There is an obvious and marked difference in the manner in which Rebecca Nurse practices her religious beliefs compared to Anne Putnam. We learn from the outset that Rebecca is an upstanding and respected member of Salem society for her piety, while little can be said for Anne's piety.
In Act One, when Anne's daughter, Ruth, is overwhelmed by the same ailment which is afflicting Reverend Parris' daughter, Betty, Anne quickly blames the dark forces for her daughter's condition. When Betty sits up screaming in bed, it is Mrs. Putnam who asks the astonished onlookers to mark her actions for she cannot bear to hear the Lord's prayers. This indicates her obsession with the supernatural.
Earlier in the play, Mrs. Putnam confessed she sent her daughter to speak to Tituba, Reverend Parris' slave from Barbados, to consult the spirits in order to find out why Anne had lost so many children. She admits this much by saying:
Reverend Parris, I have laid seven babies un-baptized in the earth. Believe me, sir, you never saw more hearty babies born, and yet, each would wither in my arms the very night of their birth. I have spoke nothing, but my heart has clamored intimations. And now, this year, my Ruth, my only - I see her turning strange. A secret child she has become this year, and shrivels like a sucking mouth were pullin' on her life too. And so I thought to send her to your Tituba -
Reverend Parris is horrified by Anne's frankness and warns her that it is a sin to conjure up the dead. Anne declares she would take it on her soul because she believes no one else can tell her what happened to her babies. Her determination to blame demonic forces for her daughter's condition is further emphasized by the following declaration:
They were murdered, Mr. Parris! And mark this proof! Mark it! Last night my Ruth were ever so close to their little spirits; I know it, sir. For how else is she struck dumb now except some power of darkness would stop her mouth? It is a marvelous sign, Mr. Parris!

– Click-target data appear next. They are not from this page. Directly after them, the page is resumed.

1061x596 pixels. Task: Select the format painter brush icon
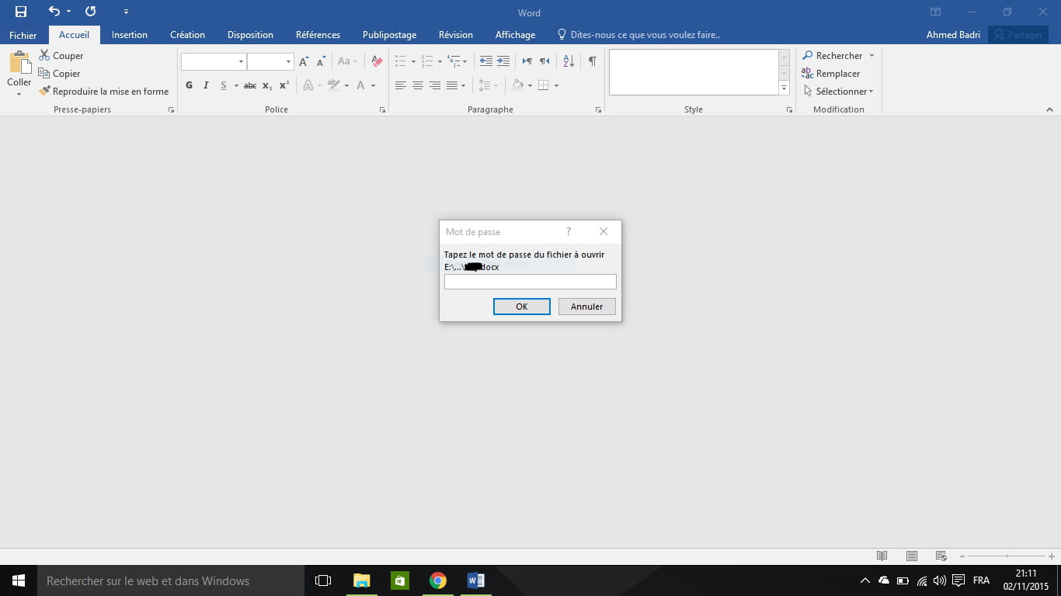click(44, 92)
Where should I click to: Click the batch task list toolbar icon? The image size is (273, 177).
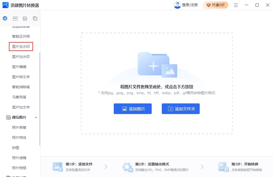35,18
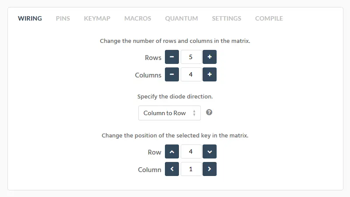
Task: Switch to the PINS tab
Action: point(63,18)
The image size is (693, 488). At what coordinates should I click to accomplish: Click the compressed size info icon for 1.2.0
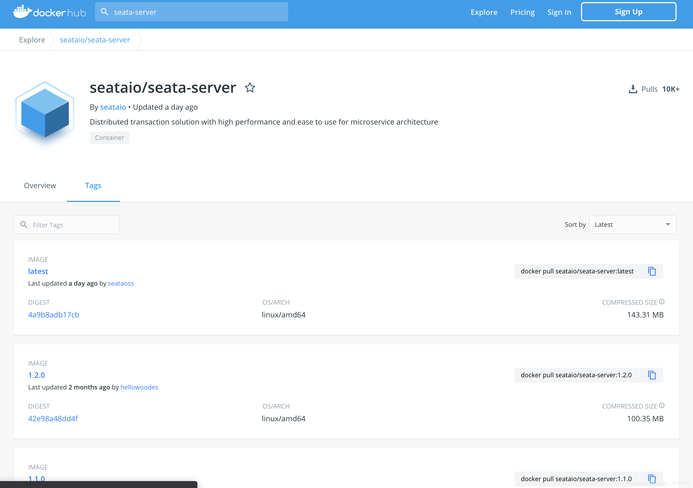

This makes it obvious that Anne Putnam has more faith in the powers of darkness than in her own religion. She had not consulted Reverend Parris about the matter, and did not call on divine intervention or seek answers through prayer and devotion, either. Ironically, this attitude displays her own inherent wickedness, which is most pertinently revealed later in the play, with tragic consequences.
In contrast, Rebecca Nurse displays a calm and pious demeanor when she enters the room. She has a commanding presence and immediately brings about a peaceful mood. She is clearly faithful for, throughout her speeches, she makes constant references to the divine and the power of prayer. The stage directions give us insight into the power of her presence:
Everything is quiet. Rebecca walks across the room to the bed. Gentleness exudes from her. Betty is quietly whimpering, eyes shut, Rebecca simply stands over the child, who gradually quiets.
Mrs. Putnam can hardly believe her eyes when she notices Rebecca's remarkable effect on Betty and wants to know how she did it. Rebecca, an experienced and wise grandmother, calmly and with authority, advises her audience about how children should be treated. Mrs. Putnam, however, keenly disagrees, saying her daughter cannot eat, to which Rebecca responds by saying that she might not be hungry yet. This silences Anne.
Rebecca expresses fear that there are rumors of loose spirits around and asks Reverend Parris to request Reverend Hale to return home, for his arrival will just add fuel to the stories about witchcraft. She states that they should rely on the doctor and good prayer. Anne Putnam, however, ignores the recommendation about good prayer and states that the doctor is baffled. Rebecca, who clearly has more faith in divine power, then says:
If so he is, then let us go to God for the cause of it. There is prodigious danger in the seeking of loose spirits. I fear it, I fear it. Let us rather blame ourselves and -
The contrast between the two women's religious faith is pertinently illustrated when Anne Putnam cries out:
You think it God's work you should never lose a child, nor grand-child either, and I bury all but one? There are wheels within wheels in this village, and fires within fires!
Once again, Anne illustrates her obsession with the dark forces. Her faith is limited to passing blame, instead of acknowledging God's power in determining destiny, as Rebecca does. When John Proctor later expresses his disdain for Reverend Parris, Rebecca admonishes him by saying:
No, you cannot break charity with your minister. You are another kind, John. Clasp his hand, make your peace.
It is more than obvious that Rebecca practices her faith and lives her life by example. Even Reverend Hale, after his arrival, says as much when he responds to her question about whether he knows her:
It's strange how I knew you, but I suppose you look as such a good soul should. We have all heard of your great charities in Beverly.
The above extracts make manifest the great distinction between the two women and how they exercise their religious beliefs. It is, therefore, tragically ironic that the good in Rebecca Nurse is never given its due and that the evil in Anne Putnam is not recognized and, in an appallingly unfortunate result, evil eventually triumphs.